I held space for him so that the practice could become consistent for him, something he could repeat on his own. Turning thoughts and beliefs into balloons and watching these beliefs rise and rise and pop. The benefit of watching a thought destroyed in front of you is a powerful one. The internal effects of the explosion is registered, normally, by the subscious as something irreversible - for a moment it exists, the next moment is irreversibly un-existent. This is a very literal and liberating technique.

An important note for this practice is that the thoughts must be turned into balloons and sent away as quickly as possible.

Once the thoughts are cast as balloon into the sky of the mind, they become resident in our short memory, as if these thoughts are encased inside the envelope of the balloon.

A person can wait as long as he needs to discard these balloons, but the point here is to make this practice as fast as possible. To do this, we need to train.

In order to do this, I verbally guide the full process of the first and second balloon. Once we arrive at the third, I ask the client to do it. If I see they have absorbed and appropriated the process, I say, “for every thought coming to you from now on, cast it as a balloon. Let it go to and wait for it to pop. And then repeat for the next thought.”

In this situation the mind requires very little energy to transform a thought from a conceptual place into one that holds clear mental space. And, it requires even less energy to turn it into a balloon and let it go and explode.

It was easy for me to see through his eyelids that the process had commenced because his eyeballs began to dart around. You see, every thought is visualized in a different place. When we search in our minds for thoughts, we actually moves our eyeballs as if we were searching in our visual, physical space.

I asked him to continue the process for a another 60 seconds. I would pipe in only to communicate the end of the practice.

During this time, I noticed that the activity of the eyeballs, which once had been moving around intensely, by the end, had slowly diminished. For the rest of our time together, every muscle of his face became peaceful and relaxed.

When I ended the session, I asked him, “how do you feel?”

He answered, somewhat stunned, “it's just silence.... I can't believe it.”

“How does that feel, that silence,” I prodded.

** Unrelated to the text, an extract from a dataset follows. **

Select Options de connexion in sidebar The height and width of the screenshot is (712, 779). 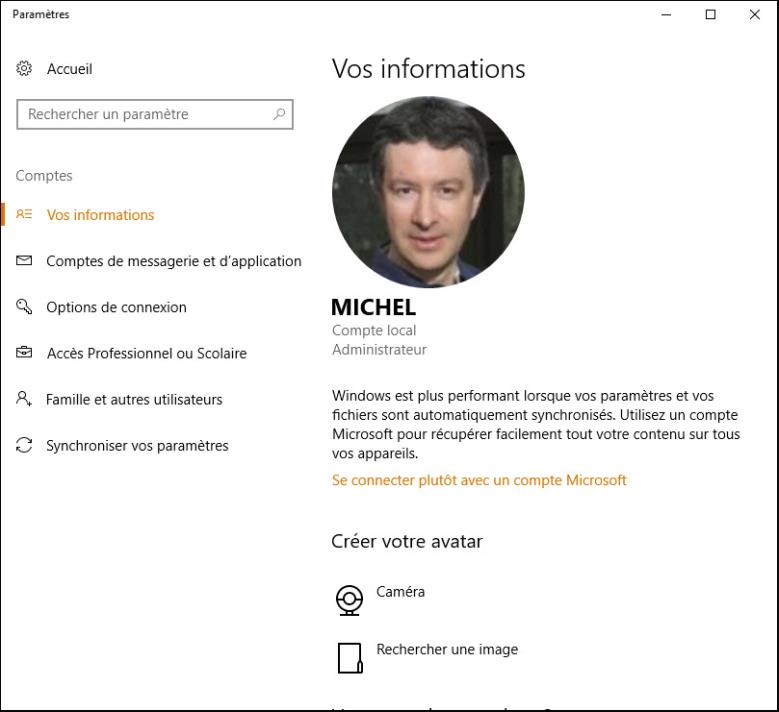[116, 307]
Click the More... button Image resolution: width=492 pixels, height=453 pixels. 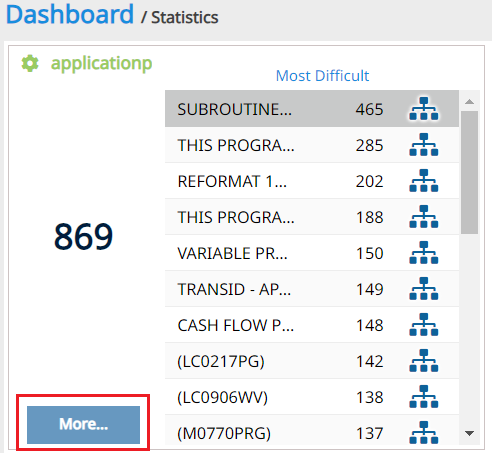[x=83, y=425]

Martin responded with such joy, “it feels so good! so good!”

That is all. This is your technique to slow your mind, to create space, to find peace. This can be done without racing to some location on the globe. It is possible to find this calm from just where you are sitting, or standing. Peace created by a location is only illusion. And, as is externally constructed, it will not last. True quieting of the mind can only be done from within - and within can be accessed anywhere.

Every time you feel your mind is spinning wildly and you feel stressed, rushed, nervous, or simply you notice your mental capacity is diminished, try closing your eyes and watching the pathways of each individual thought. Then transform these thoughts into balloons. Watch as they float higher and higher into the sky. Watch as they fly so high they pop and disappear. Take a moment to notice the space of your mind without the balloons, without the thoughts. Take as many deep breaths as you need until you are ready to open your eyes again.

True silence in our minds allows our senses to relax. Relaxation is the quickest avenue to mental efficiency as it makes it easier to see. With clear and relaxed vision (remember how much Martin’s eyes were darting at the beginning and how they eventually stilled), it is so much easier to find solutions to problems, to discover new ideas, or even simply to just enjoy a nice moment of being alive.